A friend recently posted a link on Facebook to a blog entry by Meg Meeker, M.D. entitled “Mom: Your Kids Love Your Squishy Hugs.” (http://www.megmeekermd.com/2012/11/mom-your-kids-love-your-squishy-hugs/) I thoroughly enjoyed reading Dr. Meeker’s explanation of how children perceive their mothers. She provides excellent insight into what truly matters to our kids when it comes to the motherly physique, and, even more importantly, she gives us an excuse not to work out! Okay, not really, but she did get me to start thinking about how my children see me. This, in turn, caused me to think about how I saw my own mother when I was small.
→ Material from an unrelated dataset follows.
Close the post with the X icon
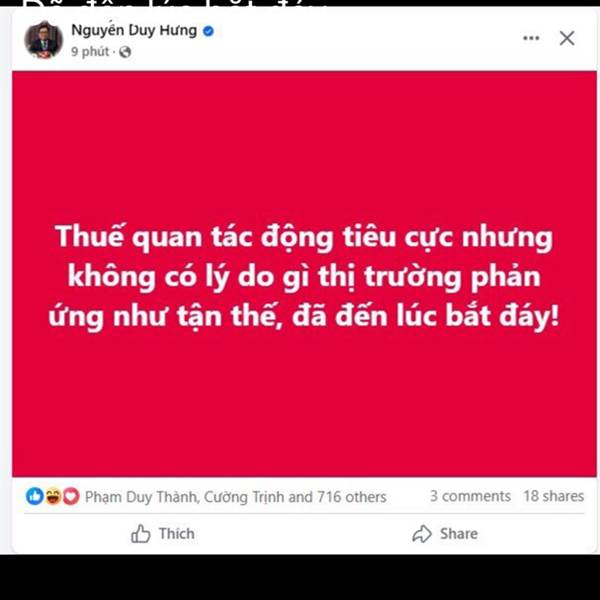The width and height of the screenshot is (600, 600). (567, 38)
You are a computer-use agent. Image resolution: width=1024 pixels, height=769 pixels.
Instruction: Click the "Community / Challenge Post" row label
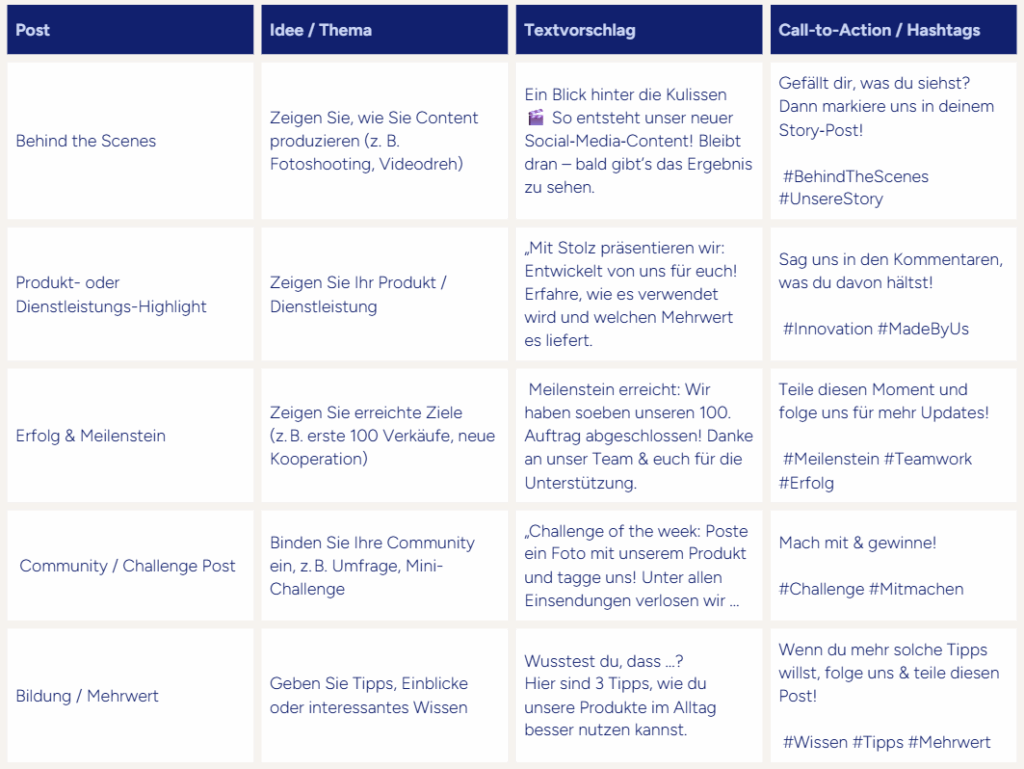128,566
These days I have a hard time remembering my own last name, but, surprisingly, I was actually able to drum up some memories from my childhood about how I saw my mom. I recall thinking that my mother was the most beautiful woman. I even remember feeling sorry for other kids I knew whose moms weren’t as beautiful as mine. In my shallowness, I wondered if they loved their own moms as much as I loved mine despite their poor mothers’ shortcomings in the looks department. It’s awful, but true.
When I see my mother now, I still see the most beautiful woman. Even through my grown up eyes, my mother is stunning. Age has not changed how I see her physical appearance. It has merely enhanced my view of her. I now see so much more of what makes my mother so special, so unique. She is wise and kind and full of grace. She is infinitely giving of herself. She is patient and gentle. She knows so much, but is always eager to learn. She is extremely creative and so much fun. She radiates joy and peace. On the rare occasion that she is wrong, she is quick to ask for forgiveness. She is even quicker to give it. My mom is warm and welcoming, nurturing and hospitable. She is strong and, yet, humble. At the root of all that my mother is, she loves God with her whole heart, and that love overflows to everyone she meets.
I could go on, but I’ll stop for now. I know she will read this, and I don’t want her to get a big head. (Just kidding, Mom.) I only hope that someday my children will be able to see the same qualities in me that I am blessed to see in my mom.